» **Stored data**
-*-

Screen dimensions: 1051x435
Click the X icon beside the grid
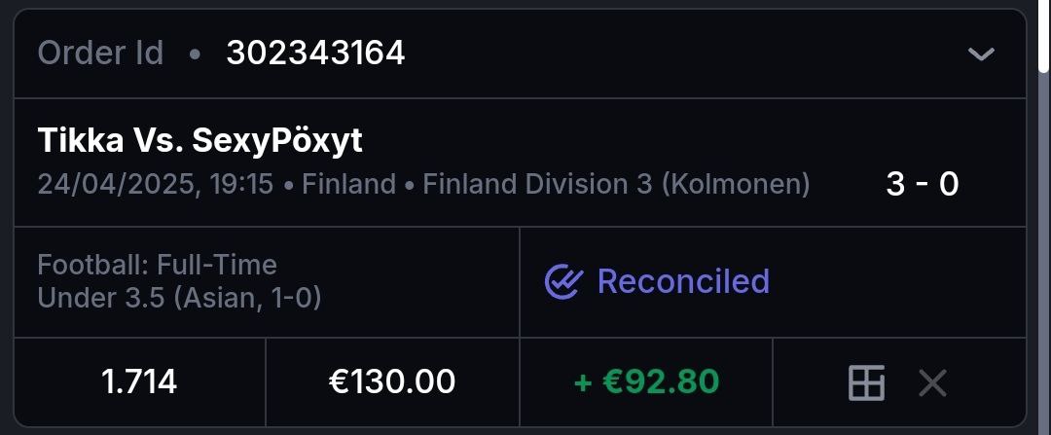click(932, 382)
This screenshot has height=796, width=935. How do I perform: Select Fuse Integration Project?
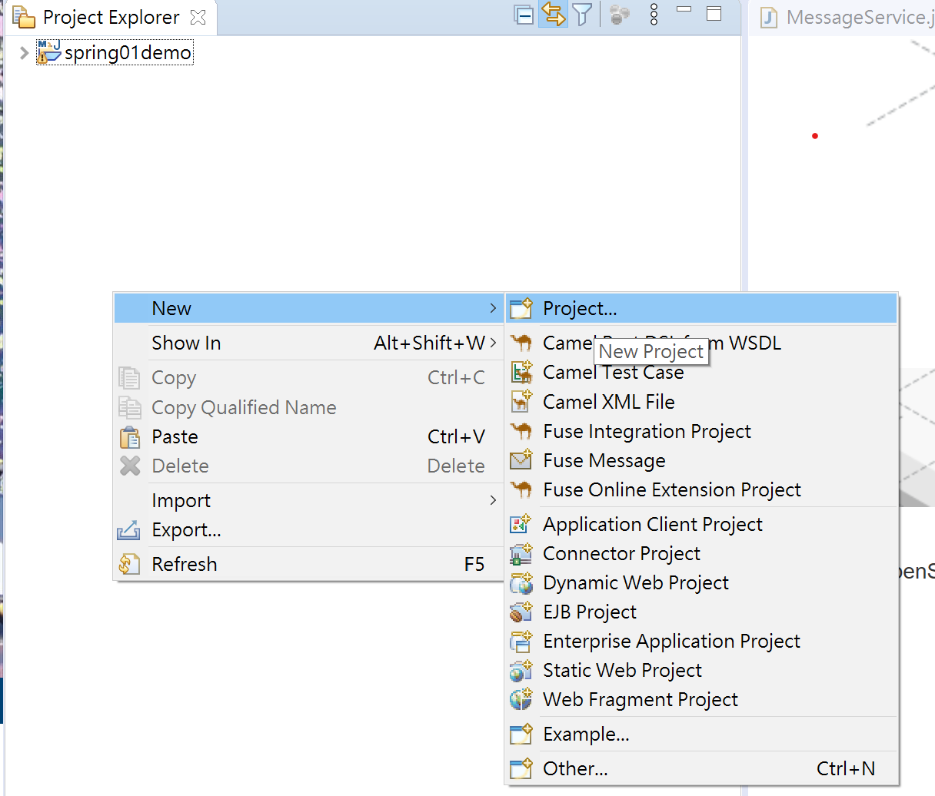646,432
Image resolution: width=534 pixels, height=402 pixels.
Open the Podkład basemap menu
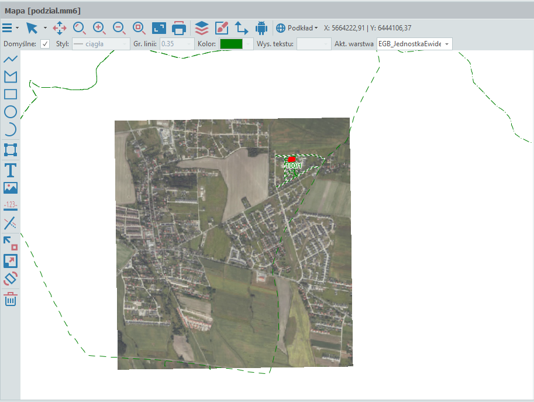point(297,28)
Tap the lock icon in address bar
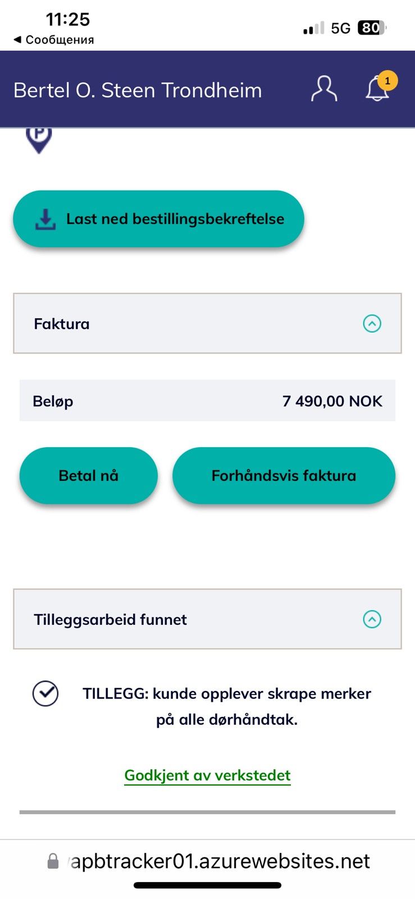 (x=53, y=861)
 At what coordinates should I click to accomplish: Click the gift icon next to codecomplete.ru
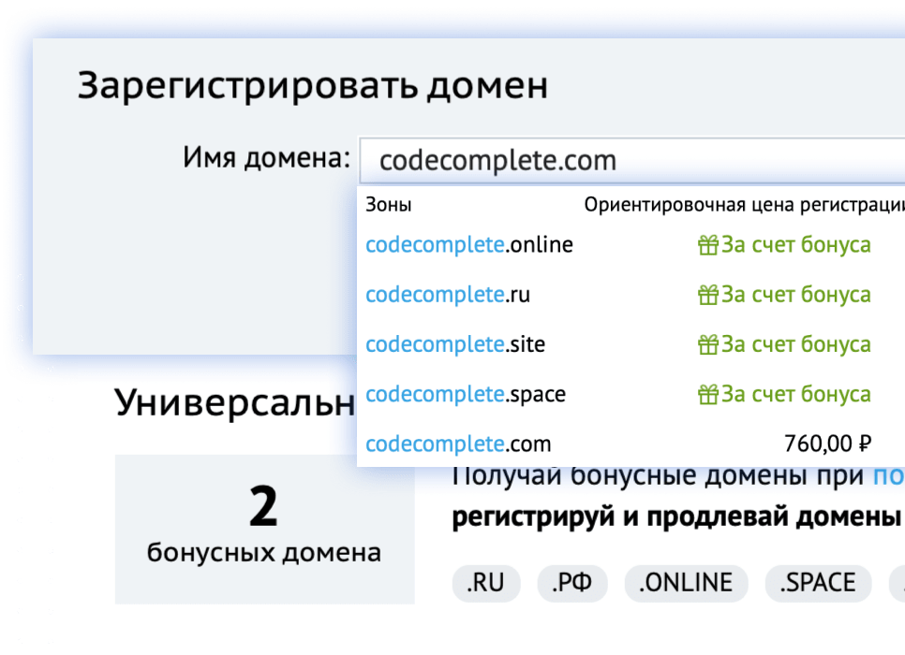click(707, 295)
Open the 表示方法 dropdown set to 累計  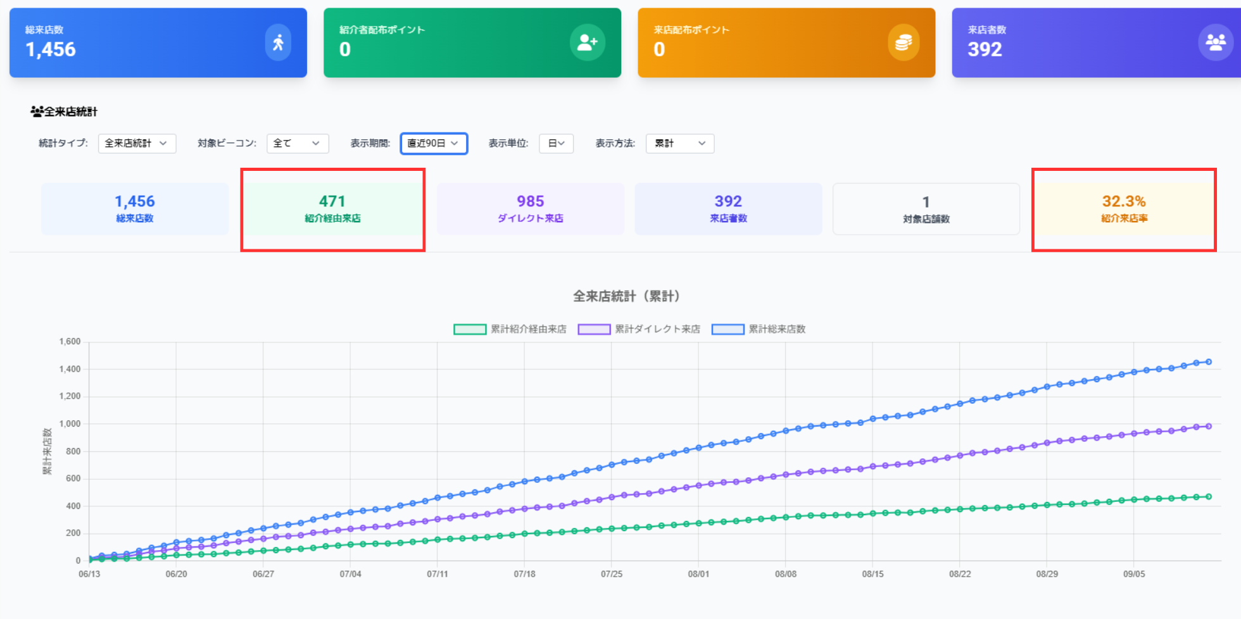tap(679, 144)
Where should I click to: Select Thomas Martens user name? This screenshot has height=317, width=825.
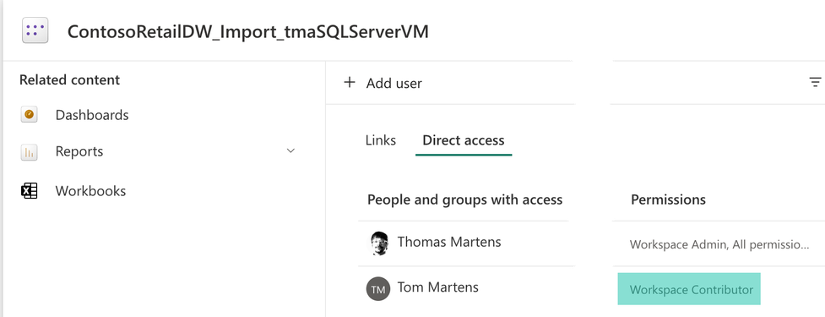pyautogui.click(x=448, y=242)
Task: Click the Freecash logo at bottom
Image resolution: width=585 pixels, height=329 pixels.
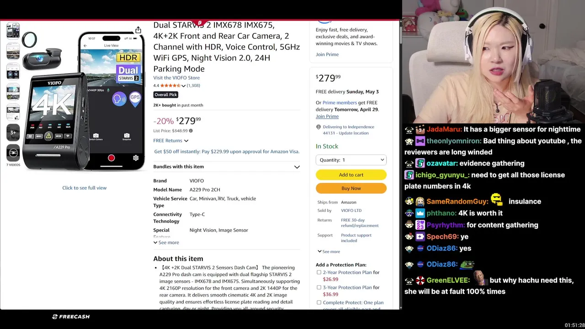Action: [71, 317]
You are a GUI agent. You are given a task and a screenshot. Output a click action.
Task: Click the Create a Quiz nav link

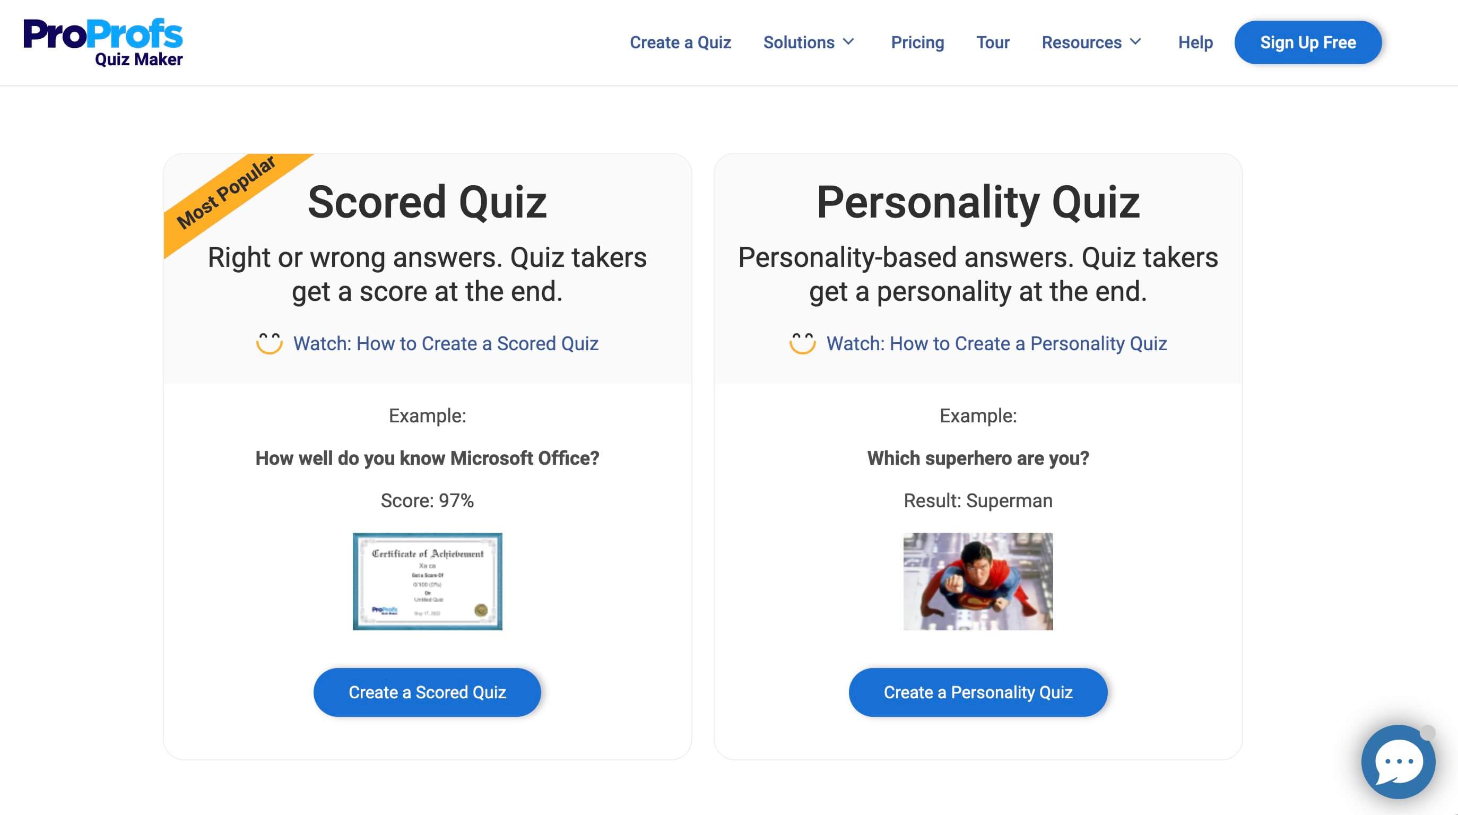tap(681, 42)
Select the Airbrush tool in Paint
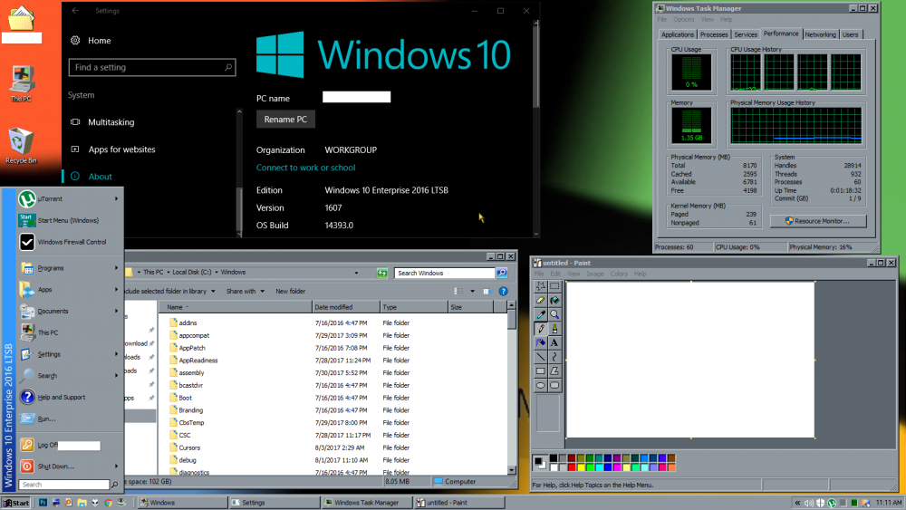The width and height of the screenshot is (906, 510). point(541,342)
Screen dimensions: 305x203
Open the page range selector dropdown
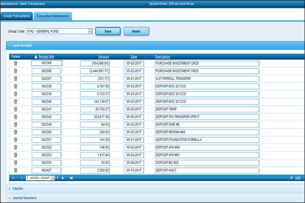pos(53,178)
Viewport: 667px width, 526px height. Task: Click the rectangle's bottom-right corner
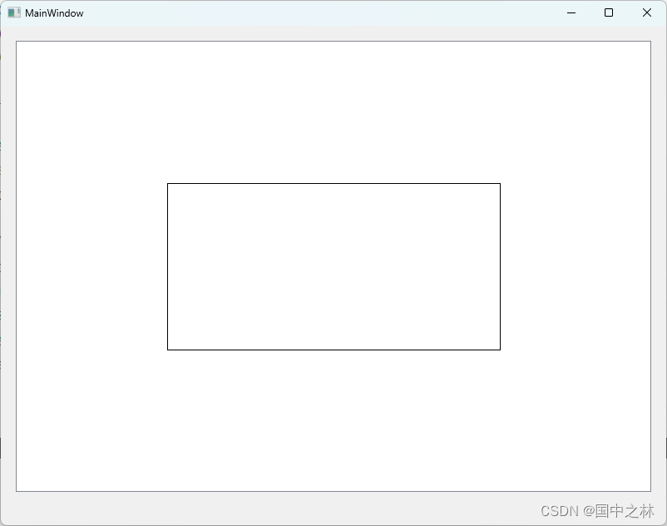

-*-

» **Work order**
Every line of the data that includes the word "dimensions" should be copied.

» **Exercise output**
Screen dimensions: 1051x435
Screen dimensions: 305x203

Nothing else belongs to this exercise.